-------- Reading passage

There is no date set for Gable to get the honor, the first ever given to a wrestler. Coaches and athletes from nine other sports have received it. The medal has gone to citizens in many walks of life, from the arts to science to politics to journalism.

In August, the Congressional Wrestling Caucus sent Trump a letter urging him to consider Gable for the honor, saying “To date, no wrestler has received the Presidential Medal of Freedom. Your selection of Coach Gable would cement his stature and cap his career in a way no one else in the sport has previously achieved. Our entire wrestling community, young and old, athletes and fans, would embrace his recognition across our great nation.


“The COVID-19 pandemic has had a significant impact on the sport of wrestling. This year’s NCAA Division I Championships were canceled days before the event. Many seniors will never compete again in front of their teammates, coaches, families, and friends. Recognizing Coach Gable during this challenging time would embrace his recognition across our great nation.”

The letter was signed by five U.S. Congressmen, including David Loebsack and Steve King of Iowa. The Congressional Wrestling Caucus is a group of members of Congress who either were wrestlers or have a strong interest in the sport.

Gable’s son-in-law, Danny Olszta of Manhattan, Ill., sent the White House a letter in June 2019 advocating for Gable to get the Medal of Freedom.

“I was going to try to do it as a secret and try to get Gable not to know about it,” Olszta said. “But somebody told him what we were trying to do, so that was a little bit of a bummer.”

Meanwhile, Coast Guard Captain Adam Chamie had worked as the Coast Guard’s liaison to the House of Representatives. A former wrestler for Coast Guard stationed in Key West, Fla., Chamie is a promoter of the sport who got to know congressmen who were wrestling fans, including Oklahoma’s Markwayne Mullin and former NCAA champion Jim Jordan of Ohio, who then formed that caucus.

----------------
-------- Supplied entries

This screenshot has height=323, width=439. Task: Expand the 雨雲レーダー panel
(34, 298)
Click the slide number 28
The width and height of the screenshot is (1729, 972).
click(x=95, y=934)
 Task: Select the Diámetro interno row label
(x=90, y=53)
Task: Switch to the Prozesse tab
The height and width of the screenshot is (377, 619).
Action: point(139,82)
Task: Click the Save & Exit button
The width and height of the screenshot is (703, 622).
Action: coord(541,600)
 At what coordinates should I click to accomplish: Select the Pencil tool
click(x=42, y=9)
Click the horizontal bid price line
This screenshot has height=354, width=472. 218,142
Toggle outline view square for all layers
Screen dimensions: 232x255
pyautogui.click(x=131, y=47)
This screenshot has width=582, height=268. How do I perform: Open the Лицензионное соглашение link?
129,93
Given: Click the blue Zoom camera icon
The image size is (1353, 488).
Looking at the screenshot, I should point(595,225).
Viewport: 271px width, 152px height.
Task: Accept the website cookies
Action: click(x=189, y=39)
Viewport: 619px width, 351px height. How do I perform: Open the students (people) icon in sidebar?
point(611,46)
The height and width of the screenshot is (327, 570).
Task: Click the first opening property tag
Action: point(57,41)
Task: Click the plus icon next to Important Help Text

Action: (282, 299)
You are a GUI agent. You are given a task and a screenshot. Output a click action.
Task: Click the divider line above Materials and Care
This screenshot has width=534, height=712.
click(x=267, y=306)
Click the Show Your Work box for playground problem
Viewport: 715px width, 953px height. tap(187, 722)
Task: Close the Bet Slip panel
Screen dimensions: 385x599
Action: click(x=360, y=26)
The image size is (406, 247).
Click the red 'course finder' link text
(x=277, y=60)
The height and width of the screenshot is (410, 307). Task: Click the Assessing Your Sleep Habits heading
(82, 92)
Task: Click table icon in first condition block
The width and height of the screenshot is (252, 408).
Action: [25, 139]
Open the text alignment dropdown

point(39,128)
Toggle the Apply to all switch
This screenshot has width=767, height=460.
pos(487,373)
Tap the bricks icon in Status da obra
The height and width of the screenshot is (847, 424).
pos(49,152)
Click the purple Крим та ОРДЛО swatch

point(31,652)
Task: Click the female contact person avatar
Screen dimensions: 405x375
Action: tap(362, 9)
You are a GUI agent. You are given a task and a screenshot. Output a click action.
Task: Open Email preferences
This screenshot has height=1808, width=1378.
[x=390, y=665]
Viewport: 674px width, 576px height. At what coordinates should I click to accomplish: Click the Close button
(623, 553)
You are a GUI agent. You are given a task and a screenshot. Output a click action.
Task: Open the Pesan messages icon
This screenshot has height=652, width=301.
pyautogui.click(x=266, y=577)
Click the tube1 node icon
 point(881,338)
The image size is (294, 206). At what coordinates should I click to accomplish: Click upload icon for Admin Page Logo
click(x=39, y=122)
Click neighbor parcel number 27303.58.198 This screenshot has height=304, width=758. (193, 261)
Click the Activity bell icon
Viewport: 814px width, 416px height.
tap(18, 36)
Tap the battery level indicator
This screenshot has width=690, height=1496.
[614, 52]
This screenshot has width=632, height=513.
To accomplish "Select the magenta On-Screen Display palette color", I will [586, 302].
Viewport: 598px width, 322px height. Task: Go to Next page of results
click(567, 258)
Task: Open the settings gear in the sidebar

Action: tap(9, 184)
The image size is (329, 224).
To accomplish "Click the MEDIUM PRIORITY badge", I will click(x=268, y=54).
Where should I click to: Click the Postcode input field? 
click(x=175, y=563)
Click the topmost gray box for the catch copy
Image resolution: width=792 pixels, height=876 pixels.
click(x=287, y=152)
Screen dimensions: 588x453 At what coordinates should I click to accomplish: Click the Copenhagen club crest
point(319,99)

----------------

:: Aim of the task ::
List every member of Congress named in the Gable Medal of Freedom passage.

:: Response area ::
David Loebsack, Steve King, Markwayne Mullin, Jim Jordan